Northrop Grumman says a recent series of tests demonstrates the reliability of a helicopter-based anti-missile system newly developed for US Army helicopters.
The company was among at least four teams that participated in recent reliability and characterisation tests for the counter infrared countermeasures requirement, which presents an opportunity to equip thousands of military helicopters with anti-missile systems.
One of the army's key concerns in the competition is the risk posed to reliability caused by shrinking multi-band jammers designed for fixed-wing aircraft into packages suitable for helicopters.
Northrop's system, which includes a 4.4kg (9.8lb) laser, accumulated more than 655h of observed testing, says Jack Pledger, director of business development for infrared countermeasures.
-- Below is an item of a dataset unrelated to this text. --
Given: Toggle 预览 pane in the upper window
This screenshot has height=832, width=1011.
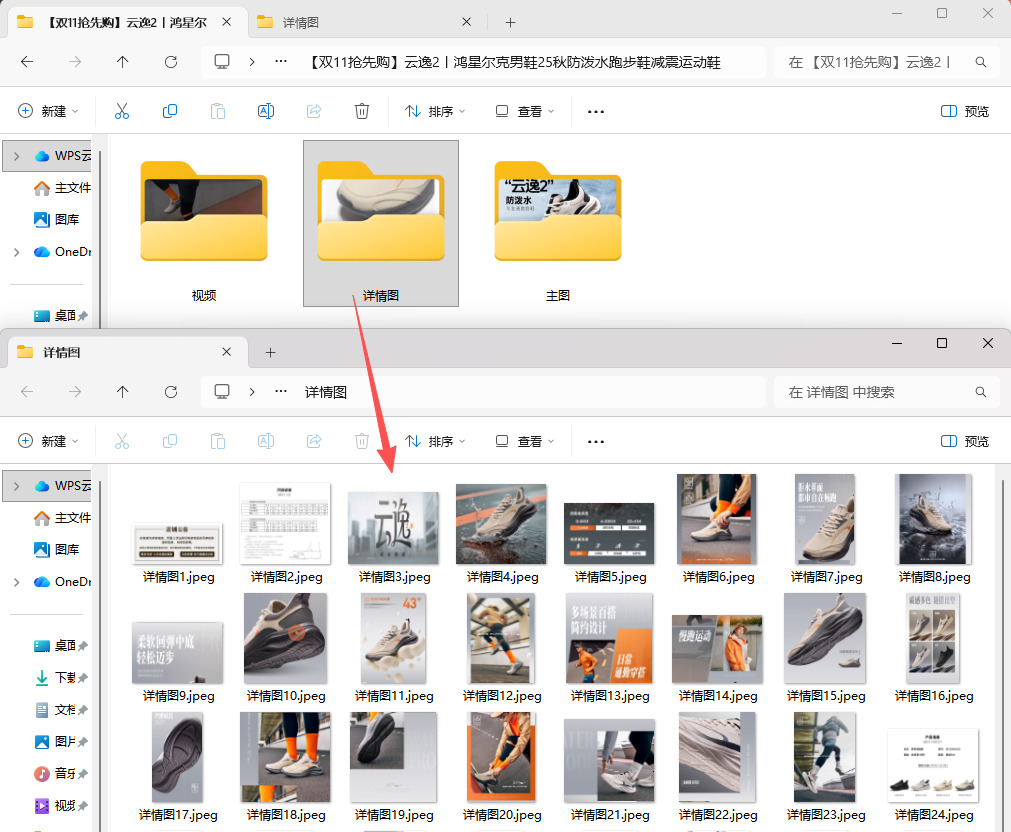Looking at the screenshot, I should point(965,111).
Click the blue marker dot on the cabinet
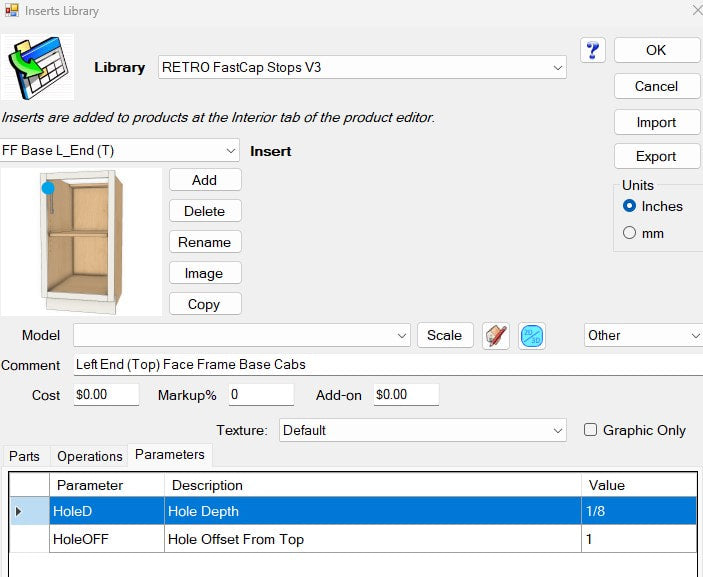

Although it is a pre-production prototype, its system demonstrated reliability levels normally associated with mature technology, he says.
Pledger cited the long experience of Northrop, which has teamed with Finmeccanica's Selex subsidiary since the late 1980s to deliver infrared countermeasures technology for fixed-wing and helicopter platforms.
"Because of the production capacity we've built up over the years we're ready to go," Pledger says. "We've got the capacity to deliver on their schedule and we've got the design that's been tested."
The Northrop/Selex system is based on a single jam-head, while some of the competitors have chosen a distributed aperture approach.
Northrop considered that design, but rejected it due to concerns about the maturity of fibre-optic technology, which is required to transmit signals between the distributed apertures, Pledger says.
"A distributed aperture requires you to use a fibre-optic coupling for the laser and that technology has proven out to be not mature enough to be reliable yet," he says.
"We've looked at fibre optics. It holds a great deal of promise for the future. But there's still a few years of development required to make it work."